O primeiro dos três projectos envolvidos é a exploração de campos adicionais de gás, adjacentes aos campos de Pande e Temane, num investimento liderado pela empresa petroquímica sul-africana Sasol, em parceria com a Empresa Nacional de Hidrocarbonetos de Moçambique (ENH).

Em segundo lugar, está a Central Térmica de Temane, liderada pela Globeleq (uma instituição formada por fundos noruegueses e britânicos), trabalhando com a empresa pública de eletricidade (EDM) e a Sasol. Com uma produção de 450 megawatts, esta será a maior central eléctrica construída desde a independência de Moçambique em 1975

O terceiro projecto é para a linha de alta tensão Temane-Maputo (400KV), com uma extensão de 650 quilómetros, que será propriedade da EDM a 100%.

O presidente moçambicano, Filipe Nyusi, que testemunhou a assinatura dos contratos, disse que os três projectos consagram a visão do governo moçambicano, através do programa nacional “Energia para Todos”, que visa garantir que a electricidade chegue a todas as famílias e indústrias moçambicanas até 2030.

Os acordos, destacou Nyusi, prevêem o desenvolvimento integrado dos campos de gás de Inhambane, abrindo caminho não só para a construção da central de Temane, mas também para a produção de gás de cozinha e de óleo leve.

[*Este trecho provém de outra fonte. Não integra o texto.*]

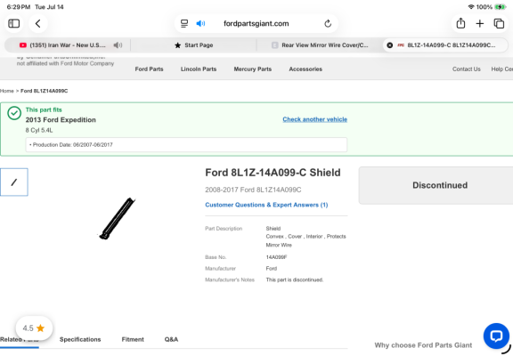Viewport: 513px width, 356px height.
Task: Open the page menu reader icon
Action: 184,23
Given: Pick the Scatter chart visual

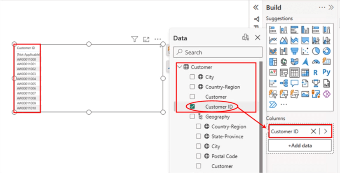Looking at the screenshot, I should (x=305, y=51).
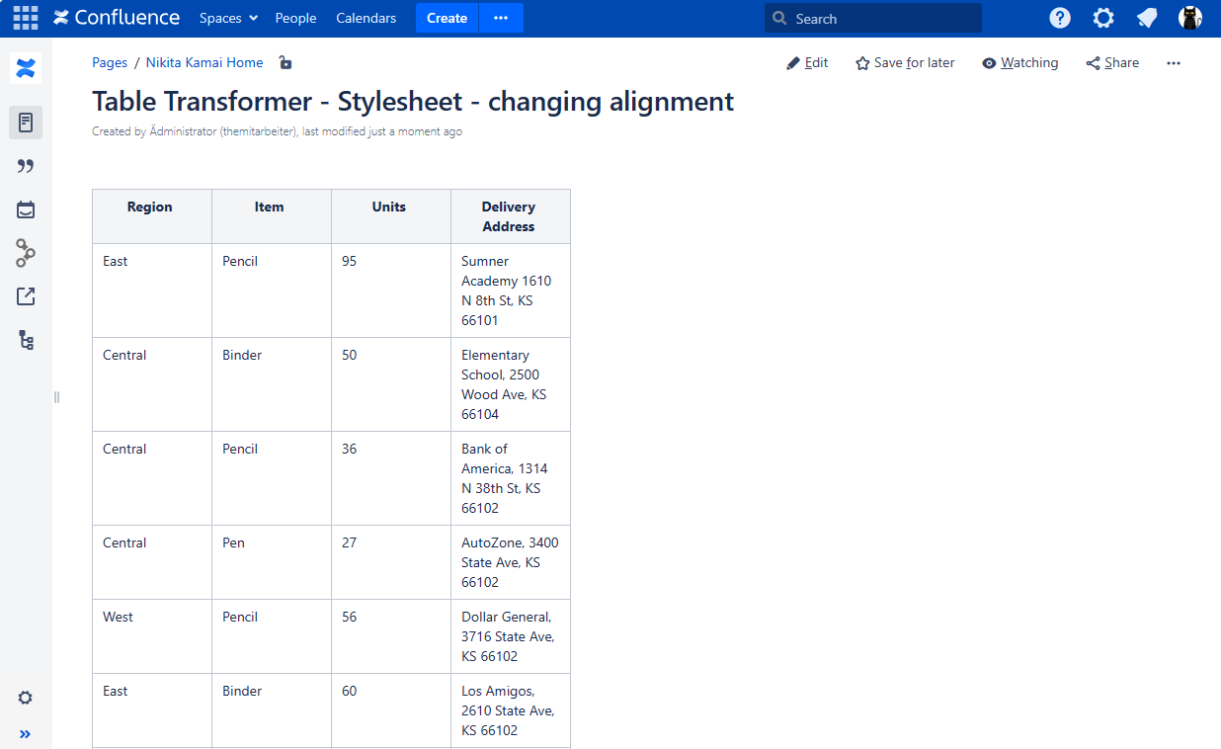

“Nosso objetivo final é industrializar o país, e substituir a importação de gás de cozinha, contribuindo para a redução do déficit interno e melhorando a sustentabilidade de nossos ecossistemas por meio da substituição da lenha e do carvão pelo gás”, disse Nyusi, acrescentando que o país pretende se tornar um centro de energia regional.

Da exploração dos campos de gás de Pande e Temane, cerca de 55 milhões de gigajoules serão destinados à Central Térmica de Temane, que custará cerca de um bilhão de dólares.

A contribuição esperada de Temane, disse Nyusi, representa 75 por cento da meta do governo estimada em 600 megawatts. A linha de transmissão de 650 quilômetros inclui três subestações em Vilankulo, Chibuto e Marracuene.

“O objectivo geral e o impacto esperado é levar electricidade, pela primeira vez, a mais de 10 milhões de moçambicanos até 2024. O nosso ambicioso desafio é electrificar as sedes dos postos administrativos, que ainda não estão electrificados”, disse.

Além disso, Nyusi disse que a implementação do projeto de gás liquefeito de petróleo (gás de cozinha) produzirá cerca de 30.000 toneladas por ano, o que representa 65 por cento da demanda atual de 46.000 toneladas.

“Com a produção de gás de cozinha, a nossa expectativa é produzir 30 mil toneladas e como consequência imediata reduzir as importações de gás”, disse, garantindo aos parceiros da cooperação que os acordos serão cumpridos nos prazos acordados e que o governo moçambicano irá honrar os investimentos canalizados para o país.